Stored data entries
——
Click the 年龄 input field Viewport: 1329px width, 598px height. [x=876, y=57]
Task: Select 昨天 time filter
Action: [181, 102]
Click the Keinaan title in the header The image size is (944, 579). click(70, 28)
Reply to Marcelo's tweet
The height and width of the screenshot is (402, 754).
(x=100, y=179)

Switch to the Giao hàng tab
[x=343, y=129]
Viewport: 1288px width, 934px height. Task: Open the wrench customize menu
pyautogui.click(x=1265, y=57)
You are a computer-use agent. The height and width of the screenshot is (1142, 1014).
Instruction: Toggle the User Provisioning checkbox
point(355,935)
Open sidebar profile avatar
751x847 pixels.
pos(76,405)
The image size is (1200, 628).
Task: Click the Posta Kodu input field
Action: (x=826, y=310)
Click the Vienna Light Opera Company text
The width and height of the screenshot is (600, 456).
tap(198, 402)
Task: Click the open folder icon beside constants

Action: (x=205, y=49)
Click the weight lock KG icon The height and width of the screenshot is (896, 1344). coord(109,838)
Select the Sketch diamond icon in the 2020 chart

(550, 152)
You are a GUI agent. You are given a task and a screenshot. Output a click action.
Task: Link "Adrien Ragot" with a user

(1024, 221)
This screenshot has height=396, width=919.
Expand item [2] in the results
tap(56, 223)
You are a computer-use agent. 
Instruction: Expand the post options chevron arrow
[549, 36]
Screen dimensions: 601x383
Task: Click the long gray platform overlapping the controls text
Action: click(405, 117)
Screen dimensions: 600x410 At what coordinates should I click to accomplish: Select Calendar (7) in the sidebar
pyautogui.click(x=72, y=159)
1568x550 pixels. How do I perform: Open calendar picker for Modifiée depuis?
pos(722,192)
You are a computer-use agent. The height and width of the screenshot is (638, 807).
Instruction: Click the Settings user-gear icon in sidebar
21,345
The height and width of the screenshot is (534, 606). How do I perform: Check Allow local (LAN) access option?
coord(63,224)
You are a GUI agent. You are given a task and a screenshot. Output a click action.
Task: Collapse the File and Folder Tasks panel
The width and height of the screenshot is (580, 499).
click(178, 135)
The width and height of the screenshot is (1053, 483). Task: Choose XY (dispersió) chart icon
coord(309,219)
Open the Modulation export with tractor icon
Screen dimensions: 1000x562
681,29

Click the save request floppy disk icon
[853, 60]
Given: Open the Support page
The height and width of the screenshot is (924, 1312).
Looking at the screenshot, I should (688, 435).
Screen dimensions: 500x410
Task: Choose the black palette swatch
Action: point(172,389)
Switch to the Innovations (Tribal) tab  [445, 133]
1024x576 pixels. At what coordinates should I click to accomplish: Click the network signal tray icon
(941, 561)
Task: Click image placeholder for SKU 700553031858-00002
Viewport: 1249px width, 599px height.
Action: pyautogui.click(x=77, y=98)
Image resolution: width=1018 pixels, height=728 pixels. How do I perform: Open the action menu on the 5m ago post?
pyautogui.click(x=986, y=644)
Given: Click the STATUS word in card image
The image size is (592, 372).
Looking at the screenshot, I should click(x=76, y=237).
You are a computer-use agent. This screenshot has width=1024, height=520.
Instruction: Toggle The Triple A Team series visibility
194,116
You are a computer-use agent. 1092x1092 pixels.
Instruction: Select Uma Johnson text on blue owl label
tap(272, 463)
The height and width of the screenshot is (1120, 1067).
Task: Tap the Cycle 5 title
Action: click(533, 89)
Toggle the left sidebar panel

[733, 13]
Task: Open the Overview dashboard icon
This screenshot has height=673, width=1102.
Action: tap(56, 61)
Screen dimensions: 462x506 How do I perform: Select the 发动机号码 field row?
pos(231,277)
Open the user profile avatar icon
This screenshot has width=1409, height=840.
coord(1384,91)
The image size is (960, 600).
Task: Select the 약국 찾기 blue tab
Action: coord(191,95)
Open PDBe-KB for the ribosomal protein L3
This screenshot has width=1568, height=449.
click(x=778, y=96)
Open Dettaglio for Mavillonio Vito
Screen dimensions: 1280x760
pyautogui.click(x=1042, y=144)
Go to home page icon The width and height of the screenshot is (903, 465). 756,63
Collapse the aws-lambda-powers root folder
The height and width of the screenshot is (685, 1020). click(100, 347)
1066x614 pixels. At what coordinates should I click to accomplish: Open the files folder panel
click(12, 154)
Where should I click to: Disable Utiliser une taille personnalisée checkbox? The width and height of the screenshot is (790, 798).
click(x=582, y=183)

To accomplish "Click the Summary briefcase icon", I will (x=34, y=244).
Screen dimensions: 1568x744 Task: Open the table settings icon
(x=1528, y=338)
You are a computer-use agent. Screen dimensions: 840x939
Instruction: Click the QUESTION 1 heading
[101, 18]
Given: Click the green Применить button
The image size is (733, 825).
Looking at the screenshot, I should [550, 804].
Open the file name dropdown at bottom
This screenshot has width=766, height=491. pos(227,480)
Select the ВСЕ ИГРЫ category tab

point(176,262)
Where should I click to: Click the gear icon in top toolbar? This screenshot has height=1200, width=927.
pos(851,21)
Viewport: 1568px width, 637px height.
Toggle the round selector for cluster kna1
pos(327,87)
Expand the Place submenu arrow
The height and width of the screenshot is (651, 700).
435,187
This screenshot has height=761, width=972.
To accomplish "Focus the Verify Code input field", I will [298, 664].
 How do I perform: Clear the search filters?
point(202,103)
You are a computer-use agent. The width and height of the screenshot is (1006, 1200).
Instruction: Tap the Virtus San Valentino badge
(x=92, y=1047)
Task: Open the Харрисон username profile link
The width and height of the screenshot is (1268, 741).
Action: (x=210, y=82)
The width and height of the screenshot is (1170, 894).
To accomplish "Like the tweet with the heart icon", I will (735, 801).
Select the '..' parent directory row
——
**Required work**
Go through the entries above and restate each one exactly.

**Answer space**
Click the 年龄 input field Viewport: 1329px width, 598px height. [x=876, y=57]
Task: Select 昨天 time filter
Action: [181, 102]
Click the Keinaan title in the header The image size is (944, 579). click(70, 28)
Reply to Marcelo's tweet
The height and width of the screenshot is (402, 754).
(x=100, y=179)

Switch to the Giao hàng tab
[x=343, y=129]
Viewport: 1288px width, 934px height. Task: Open the wrench customize menu
pyautogui.click(x=1265, y=57)
You are a computer-use agent. The height and width of the screenshot is (1142, 1014).
Instruction: Toggle the User Provisioning checkbox
point(355,935)
Open sidebar profile avatar
751x847 pixels.
pos(76,405)
The image size is (1200, 628).
Task: Click the Posta Kodu input field
Action: (x=826, y=310)
Click the Vienna Light Opera Company text
The width and height of the screenshot is (600, 456).
tap(198, 402)
Task: Click the open folder icon beside constants

Action: (x=205, y=49)
Click the weight lock KG icon The height and width of the screenshot is (896, 1344). coord(109,838)
Select the Sketch diamond icon in the 2020 chart

(550, 152)
You are a GUI agent. You are given a task and a screenshot. Output a click action.
Task: Link "Adrien Ragot" with a user

(1024, 221)
This screenshot has height=396, width=919.
Expand item [2] in the results
tap(56, 223)
You are a computer-use agent. 
Instruction: Expand the post options chevron arrow
[549, 36]
Screen dimensions: 601x383
Task: Click the long gray platform overlapping the controls text
Action: click(405, 117)
Screen dimensions: 600x410 At what coordinates should I click to accomplish: Select Calendar (7) in the sidebar
pyautogui.click(x=72, y=159)
1568x550 pixels. How do I perform: Open calendar picker for Modifiée depuis?
pos(722,192)
You are a computer-use agent. The height and width of the screenshot is (638, 807).
Instruction: Click the Settings user-gear icon in sidebar
21,345
The height and width of the screenshot is (534, 606). How do I perform: Check Allow local (LAN) access option?
coord(63,224)
You are a GUI agent. You are given a task and a screenshot. Output a click action.
Task: Collapse the File and Folder Tasks panel
The width and height of the screenshot is (580, 499).
click(178, 135)
The width and height of the screenshot is (1053, 483). Task: Choose XY (dispersió) chart icon
coord(309,219)
Open the Modulation export with tractor icon
Screen dimensions: 1000x562
681,29

Click the save request floppy disk icon
[853, 60]
Given: Open the Support page
The height and width of the screenshot is (924, 1312).
Looking at the screenshot, I should (688, 435).
Screen dimensions: 500x410
Task: Choose the black palette swatch
Action: point(172,389)
Switch to the Innovations (Tribal) tab  [445, 133]
1024x576 pixels. At what coordinates should I click to accomplish: Click the network signal tray icon
(941, 561)
Task: Click image placeholder for SKU 700553031858-00002
Viewport: 1249px width, 599px height.
Action: pyautogui.click(x=77, y=98)
Image resolution: width=1018 pixels, height=728 pixels. How do I perform: Open the action menu on the 5m ago post?
pyautogui.click(x=986, y=644)
Given: Click the STATUS word in card image
The image size is (592, 372).
Looking at the screenshot, I should click(x=76, y=237).
You are a computer-use agent. This screenshot has width=1024, height=520.
Instruction: Toggle The Triple A Team series visibility
194,116
You are a computer-use agent. 1092x1092 pixels.
Instruction: Select Uma Johnson text on blue owl label
tap(272, 463)
The height and width of the screenshot is (1120, 1067).
Task: Tap the Cycle 5 title
Action: click(533, 89)
Toggle the left sidebar panel

[733, 13]
Task: Open the Overview dashboard icon
This screenshot has height=673, width=1102.
Action: tap(56, 61)
Screen dimensions: 462x506 How do I perform: Select the 发动机号码 field row?
pos(231,277)
Open the user profile avatar icon
This screenshot has width=1409, height=840.
coord(1384,91)
The image size is (960, 600).
Task: Select the 약국 찾기 blue tab
Action: coord(191,95)
Open PDBe-KB for the ribosomal protein L3
This screenshot has width=1568, height=449.
click(x=778, y=96)
Open Dettaglio for Mavillonio Vito
Screen dimensions: 1280x760
pyautogui.click(x=1042, y=144)
Go to home page icon The width and height of the screenshot is (903, 465). 756,63
Collapse the aws-lambda-powers root folder
The height and width of the screenshot is (685, 1020). click(100, 347)
1066x614 pixels. At what coordinates should I click to accomplish: Open the files folder panel
click(12, 154)
Where should I click to: Disable Utiliser une taille personnalisée checkbox? The width and height of the screenshot is (790, 798).
click(x=582, y=183)

To accomplish "Click the Summary briefcase icon", I will (x=34, y=244).
Screen dimensions: 1568x744 Task: Open the table settings icon
(x=1528, y=338)
You are a computer-use agent. Screen dimensions: 840x939
Instruction: Click the QUESTION 1 heading
[101, 18]
Given: Click the green Применить button
The image size is (733, 825).
Looking at the screenshot, I should [550, 804].
Open the file name dropdown at bottom
This screenshot has width=766, height=491. pos(227,480)
Select the ВСЕ ИГРЫ category tab

point(176,262)
Where should I click to: Click the gear icon in top toolbar? This screenshot has height=1200, width=927.
pos(851,21)
Viewport: 1568px width, 637px height.
Toggle the round selector for cluster kna1
pos(327,87)
Expand the Place submenu arrow
The height and width of the screenshot is (651, 700).
435,187
This screenshot has height=761, width=972.
To accomplish "Focus the Verify Code input field", I will [298, 664].
 How do I perform: Clear the search filters?
point(202,103)
You are a computer-use agent. The width and height of the screenshot is (1006, 1200).
Instruction: Tap the Virtus San Valentino badge
(x=92, y=1047)
Task: Open the Харрисон username profile link
The width and height of the screenshot is (1268, 741).
Action: (x=210, y=82)
The width and height of the screenshot is (1170, 894).
To accomplish "Like the tweet with the heart icon", I will (735, 801).
Select the '..' parent directory row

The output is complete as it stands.